▸ HOW TO COMPLETE THIS TASK:
Return the lines below that contain the word "ribbon".

Collected data:
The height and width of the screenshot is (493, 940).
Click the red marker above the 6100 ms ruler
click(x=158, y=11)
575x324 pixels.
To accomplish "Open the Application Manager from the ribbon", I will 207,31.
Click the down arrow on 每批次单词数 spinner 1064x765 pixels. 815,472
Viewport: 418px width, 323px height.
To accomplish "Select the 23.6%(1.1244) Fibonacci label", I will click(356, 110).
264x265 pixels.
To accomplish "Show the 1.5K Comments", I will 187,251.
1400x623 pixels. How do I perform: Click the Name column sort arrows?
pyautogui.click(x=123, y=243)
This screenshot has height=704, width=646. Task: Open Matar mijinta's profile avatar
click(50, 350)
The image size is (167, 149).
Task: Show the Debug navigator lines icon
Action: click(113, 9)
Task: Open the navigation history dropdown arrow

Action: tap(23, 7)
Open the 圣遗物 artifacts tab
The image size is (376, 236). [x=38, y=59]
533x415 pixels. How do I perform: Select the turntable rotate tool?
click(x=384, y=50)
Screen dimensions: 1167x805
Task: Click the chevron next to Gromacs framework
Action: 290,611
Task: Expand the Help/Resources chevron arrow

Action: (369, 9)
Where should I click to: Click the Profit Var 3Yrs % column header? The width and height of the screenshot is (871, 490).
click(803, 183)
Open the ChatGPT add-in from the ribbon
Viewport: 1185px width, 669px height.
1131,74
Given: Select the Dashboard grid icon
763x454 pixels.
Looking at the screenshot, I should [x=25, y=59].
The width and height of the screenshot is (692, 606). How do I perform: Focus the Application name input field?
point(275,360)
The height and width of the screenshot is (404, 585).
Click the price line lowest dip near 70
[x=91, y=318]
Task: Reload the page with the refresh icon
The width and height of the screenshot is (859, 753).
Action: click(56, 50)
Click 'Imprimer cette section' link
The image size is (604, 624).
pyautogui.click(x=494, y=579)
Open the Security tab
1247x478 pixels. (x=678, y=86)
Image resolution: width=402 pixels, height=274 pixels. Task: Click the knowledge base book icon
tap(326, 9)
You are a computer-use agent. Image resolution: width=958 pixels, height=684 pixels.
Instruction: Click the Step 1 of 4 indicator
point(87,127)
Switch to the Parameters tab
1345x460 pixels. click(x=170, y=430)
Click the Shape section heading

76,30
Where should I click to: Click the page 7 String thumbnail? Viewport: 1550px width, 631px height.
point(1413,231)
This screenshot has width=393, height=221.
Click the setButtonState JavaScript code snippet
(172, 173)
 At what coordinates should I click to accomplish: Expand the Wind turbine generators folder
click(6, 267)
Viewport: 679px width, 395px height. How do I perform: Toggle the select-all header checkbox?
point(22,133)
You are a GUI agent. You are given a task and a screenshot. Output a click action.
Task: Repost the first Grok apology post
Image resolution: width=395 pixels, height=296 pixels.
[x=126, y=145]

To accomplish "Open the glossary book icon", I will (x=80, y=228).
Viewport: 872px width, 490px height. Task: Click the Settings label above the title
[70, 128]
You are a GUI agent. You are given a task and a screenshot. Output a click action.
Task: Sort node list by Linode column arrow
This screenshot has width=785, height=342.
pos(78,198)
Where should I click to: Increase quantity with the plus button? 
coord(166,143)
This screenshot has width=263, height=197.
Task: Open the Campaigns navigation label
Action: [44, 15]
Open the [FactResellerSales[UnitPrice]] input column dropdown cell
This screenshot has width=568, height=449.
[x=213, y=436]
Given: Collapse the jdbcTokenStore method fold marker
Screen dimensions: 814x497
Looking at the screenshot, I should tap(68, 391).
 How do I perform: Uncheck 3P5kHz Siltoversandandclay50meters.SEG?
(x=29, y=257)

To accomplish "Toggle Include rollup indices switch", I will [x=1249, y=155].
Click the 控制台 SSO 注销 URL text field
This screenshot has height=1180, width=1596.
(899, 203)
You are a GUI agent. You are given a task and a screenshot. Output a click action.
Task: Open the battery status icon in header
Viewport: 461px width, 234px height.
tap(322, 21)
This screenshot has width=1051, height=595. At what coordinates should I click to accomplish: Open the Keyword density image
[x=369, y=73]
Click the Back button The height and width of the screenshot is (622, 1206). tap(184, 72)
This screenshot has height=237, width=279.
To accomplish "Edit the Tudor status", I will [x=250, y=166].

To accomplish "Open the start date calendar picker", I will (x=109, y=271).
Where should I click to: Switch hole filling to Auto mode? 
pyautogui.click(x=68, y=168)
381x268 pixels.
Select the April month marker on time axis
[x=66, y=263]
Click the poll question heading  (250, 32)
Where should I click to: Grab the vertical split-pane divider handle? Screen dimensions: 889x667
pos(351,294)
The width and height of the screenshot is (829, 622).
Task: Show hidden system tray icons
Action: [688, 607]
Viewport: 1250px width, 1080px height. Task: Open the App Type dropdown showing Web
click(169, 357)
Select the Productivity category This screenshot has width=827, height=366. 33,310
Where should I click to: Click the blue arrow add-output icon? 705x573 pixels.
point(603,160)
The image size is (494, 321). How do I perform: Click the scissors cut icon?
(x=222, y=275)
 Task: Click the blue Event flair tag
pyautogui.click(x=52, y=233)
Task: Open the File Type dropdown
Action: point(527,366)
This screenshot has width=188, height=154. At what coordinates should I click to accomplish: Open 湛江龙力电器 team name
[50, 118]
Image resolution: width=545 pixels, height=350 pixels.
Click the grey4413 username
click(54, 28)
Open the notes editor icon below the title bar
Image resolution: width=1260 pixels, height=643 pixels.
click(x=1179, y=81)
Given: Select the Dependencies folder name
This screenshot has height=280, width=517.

▸ EXERCISE SOLUTION:
To accomplish "Open the Application Manager from the ribbon", I will 207,31.
Open the ChatGPT add-in from the ribbon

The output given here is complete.